— What is needed —
Rewrite the records below as a numbered list, one line per item, leaving out the blank lines.

------------------------------------

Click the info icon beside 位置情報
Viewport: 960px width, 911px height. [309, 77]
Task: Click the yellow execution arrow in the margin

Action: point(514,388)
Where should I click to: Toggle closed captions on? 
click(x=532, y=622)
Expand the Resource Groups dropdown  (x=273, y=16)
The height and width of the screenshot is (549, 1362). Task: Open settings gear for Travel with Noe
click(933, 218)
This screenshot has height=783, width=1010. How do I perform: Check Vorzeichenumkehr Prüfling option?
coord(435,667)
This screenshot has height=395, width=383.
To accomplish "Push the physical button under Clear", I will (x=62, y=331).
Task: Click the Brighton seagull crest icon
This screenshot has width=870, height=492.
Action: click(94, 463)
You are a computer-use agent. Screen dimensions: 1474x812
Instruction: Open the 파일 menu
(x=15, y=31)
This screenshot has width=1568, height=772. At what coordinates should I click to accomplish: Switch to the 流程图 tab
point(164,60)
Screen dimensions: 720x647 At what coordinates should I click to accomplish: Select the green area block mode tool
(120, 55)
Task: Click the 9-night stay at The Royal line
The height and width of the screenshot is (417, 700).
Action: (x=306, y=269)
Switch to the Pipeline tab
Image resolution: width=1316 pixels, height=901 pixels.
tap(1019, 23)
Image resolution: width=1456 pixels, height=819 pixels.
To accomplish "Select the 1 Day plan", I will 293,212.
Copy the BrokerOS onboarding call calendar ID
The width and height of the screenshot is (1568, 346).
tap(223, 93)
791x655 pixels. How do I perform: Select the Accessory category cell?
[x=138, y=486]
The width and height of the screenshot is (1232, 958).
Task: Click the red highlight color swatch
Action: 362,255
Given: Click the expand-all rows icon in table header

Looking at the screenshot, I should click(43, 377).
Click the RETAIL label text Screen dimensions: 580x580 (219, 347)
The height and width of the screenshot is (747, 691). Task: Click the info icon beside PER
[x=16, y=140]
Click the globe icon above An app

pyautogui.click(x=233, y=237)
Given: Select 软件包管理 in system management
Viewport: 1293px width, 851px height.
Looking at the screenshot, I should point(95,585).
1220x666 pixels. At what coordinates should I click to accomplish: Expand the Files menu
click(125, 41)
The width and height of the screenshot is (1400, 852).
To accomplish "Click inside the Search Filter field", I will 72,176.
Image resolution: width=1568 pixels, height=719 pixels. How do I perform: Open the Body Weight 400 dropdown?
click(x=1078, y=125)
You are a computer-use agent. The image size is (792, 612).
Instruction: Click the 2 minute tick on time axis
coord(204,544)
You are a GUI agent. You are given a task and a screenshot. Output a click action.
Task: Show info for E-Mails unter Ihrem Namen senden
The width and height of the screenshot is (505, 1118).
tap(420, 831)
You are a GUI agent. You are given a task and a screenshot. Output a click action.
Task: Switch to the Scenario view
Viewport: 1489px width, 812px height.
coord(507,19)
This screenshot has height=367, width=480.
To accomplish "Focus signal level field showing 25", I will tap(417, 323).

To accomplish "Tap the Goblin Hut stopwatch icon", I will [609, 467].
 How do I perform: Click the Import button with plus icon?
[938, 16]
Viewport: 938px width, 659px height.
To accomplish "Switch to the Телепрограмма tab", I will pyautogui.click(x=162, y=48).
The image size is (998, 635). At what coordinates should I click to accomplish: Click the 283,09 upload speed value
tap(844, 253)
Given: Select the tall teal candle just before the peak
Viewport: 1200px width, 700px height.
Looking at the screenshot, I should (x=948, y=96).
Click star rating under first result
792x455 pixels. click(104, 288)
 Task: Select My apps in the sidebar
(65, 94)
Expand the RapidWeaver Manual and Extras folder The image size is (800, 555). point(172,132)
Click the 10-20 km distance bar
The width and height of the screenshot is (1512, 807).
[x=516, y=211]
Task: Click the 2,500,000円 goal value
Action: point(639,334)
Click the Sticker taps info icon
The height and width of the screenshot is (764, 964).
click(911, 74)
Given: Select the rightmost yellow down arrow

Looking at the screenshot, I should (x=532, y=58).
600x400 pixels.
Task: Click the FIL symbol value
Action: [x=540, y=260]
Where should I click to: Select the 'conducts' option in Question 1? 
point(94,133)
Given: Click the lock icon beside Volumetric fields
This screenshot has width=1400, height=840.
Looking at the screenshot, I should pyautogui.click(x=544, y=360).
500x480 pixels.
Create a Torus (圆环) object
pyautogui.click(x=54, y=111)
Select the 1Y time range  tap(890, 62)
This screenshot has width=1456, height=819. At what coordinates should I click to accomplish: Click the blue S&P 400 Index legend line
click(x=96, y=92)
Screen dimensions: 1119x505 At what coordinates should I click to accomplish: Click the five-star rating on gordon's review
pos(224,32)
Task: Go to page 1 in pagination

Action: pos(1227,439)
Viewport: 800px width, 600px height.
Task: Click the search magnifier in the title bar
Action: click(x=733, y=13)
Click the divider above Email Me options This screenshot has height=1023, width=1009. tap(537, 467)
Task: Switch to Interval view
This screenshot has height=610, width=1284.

------------------------------------

— Completed task —
1. Click the info icon beside 位置情報
2. Viewport: 960px width, 911px height. [309, 77]
3. Task: Click the yellow execution arrow in the margin
4. Action: point(514,388)
5. Where should I click to: Toggle closed captions on? 
6. click(x=532, y=622)
7. Expand the Resource Groups dropdown  (x=273, y=16)
8. The height and width of the screenshot is (549, 1362). Task: Open settings gear for Travel with Noe
9. click(933, 218)
10. This screenshot has height=783, width=1010. How do I perform: Check Vorzeichenumkehr Prüfling option?
11. coord(435,667)
12. This screenshot has height=395, width=383.
13. To accomplish "Push the physical button under Clear", I will (x=62, y=331).
14. Task: Click the Brighton seagull crest icon
15. This screenshot has width=870, height=492.
16. Action: click(94, 463)
17. You are a computer-use agent. Screen dimensions: 1474x812
18. Instruction: Open the 파일 menu
19. (x=15, y=31)
20. This screenshot has width=1568, height=772. At what coordinates should I click to accomplish: Switch to the 流程图 tab
21. point(164,60)
22. Screen dimensions: 720x647 At what coordinates should I click to accomplish: Select the green area block mode tool
23. (120, 55)
24. Task: Click the 9-night stay at The Royal line
25. The height and width of the screenshot is (417, 700).
26. Action: (x=306, y=269)
27. Switch to the Pipeline tab
28. Image resolution: width=1316 pixels, height=901 pixels.
29. tap(1019, 23)
30. Image resolution: width=1456 pixels, height=819 pixels.
31. To accomplish "Select the 1 Day plan", I will 293,212.
32. Copy the BrokerOS onboarding call calendar ID
33. The width and height of the screenshot is (1568, 346).
34. tap(223, 93)
35. 791x655 pixels. How do I perform: Select the Accessory category cell?
36. [x=138, y=486]
37. The width and height of the screenshot is (1232, 958).
38. Task: Click the red highlight color swatch
39. Action: 362,255
40. Given: Click the expand-all rows icon in table header
41. Looking at the screenshot, I should click(43, 377).
42. Click the RETAIL label text Screen dimensions: 580x580 (219, 347)
43. The height and width of the screenshot is (747, 691). Task: Click the info icon beside PER
44. [x=16, y=140]
45. Click the globe icon above An app
46. pyautogui.click(x=233, y=237)
47. Given: Select 软件包管理 in system management
48. Viewport: 1293px width, 851px height.
49. Looking at the screenshot, I should point(95,585).
50. 1220x666 pixels. At what coordinates should I click to accomplish: Expand the Files menu
51. click(125, 41)
52. The width and height of the screenshot is (1400, 852).
53. To accomplish "Click inside the Search Filter field", I will 72,176.
54. Image resolution: width=1568 pixels, height=719 pixels. How do I perform: Open the Body Weight 400 dropdown?
55. click(x=1078, y=125)
56. You are a computer-use agent. The image size is (792, 612).
57. Instruction: Click the 2 minute tick on time axis
58. coord(204,544)
59. You are a GUI agent. You are given a task and a screenshot. Output a click action.
60. Task: Show info for E-Mails unter Ihrem Namen senden
61. The width and height of the screenshot is (505, 1118).
62. tap(420, 831)
63. You are a GUI agent. You are given a task and a screenshot. Output a click action.
64. Task: Switch to the Scenario view
65. Viewport: 1489px width, 812px height.
66. coord(507,19)
67. This screenshot has height=367, width=480.
68. To accomplish "Focus signal level field showing 25", I will tap(417, 323).
69. To accomplish "Tap the Goblin Hut stopwatch icon", I will [609, 467].
70.  How do I perform: Click the Import button with plus icon?
71. [938, 16]
72. Viewport: 938px width, 659px height.
73. To accomplish "Switch to the Телепрограмма tab", I will pyautogui.click(x=162, y=48).
74. The image size is (998, 635). At what coordinates should I click to accomplish: Click the 283,09 upload speed value
75. tap(844, 253)
76. Given: Select the tall teal candle just before the peak
77. Viewport: 1200px width, 700px height.
78. Looking at the screenshot, I should (x=948, y=96).
79. Click star rating under first result
80. 792x455 pixels. click(104, 288)
81.  Task: Select My apps in the sidebar
82. (65, 94)
83. Expand the RapidWeaver Manual and Extras folder The image size is (800, 555). point(172,132)
84. Click the 10-20 km distance bar
85. The width and height of the screenshot is (1512, 807).
86. [x=516, y=211]
87. Task: Click the 2,500,000円 goal value
88. Action: point(639,334)
89. Click the Sticker taps info icon
90. The height and width of the screenshot is (764, 964).
91. click(911, 74)
92. Given: Select the rightmost yellow down arrow
93. Looking at the screenshot, I should (x=532, y=58).
94. 600x400 pixels.
95. Task: Click the FIL symbol value
96. Action: [x=540, y=260]
97. Where should I click to: Select the 'conducts' option in Question 1? 
98. point(94,133)
99. Given: Click the lock icon beside Volumetric fields
100. This screenshot has width=1400, height=840.
101. Looking at the screenshot, I should pyautogui.click(x=544, y=360).
102. 500x480 pixels.
103. Create a Torus (圆环) object
104. pyautogui.click(x=54, y=111)
105. Select the 1Y time range  tap(890, 62)
106. This screenshot has width=1456, height=819. At what coordinates should I click to accomplish: Click the blue S&P 400 Index legend line
107. click(x=96, y=92)
108. Screen dimensions: 1119x505 At what coordinates should I click to accomplish: Click the five-star rating on gordon's review
109. pos(224,32)
110. Task: Go to page 1 in pagination
111. Action: pos(1227,439)
112. Viewport: 800px width, 600px height.
113. Task: Click the search magnifier in the title bar
114. Action: click(x=733, y=13)
115. Click the divider above Email Me options This screenshot has height=1023, width=1009. tap(537, 467)
116. Task: Switch to Interval view
117. This screenshot has height=610, width=1284.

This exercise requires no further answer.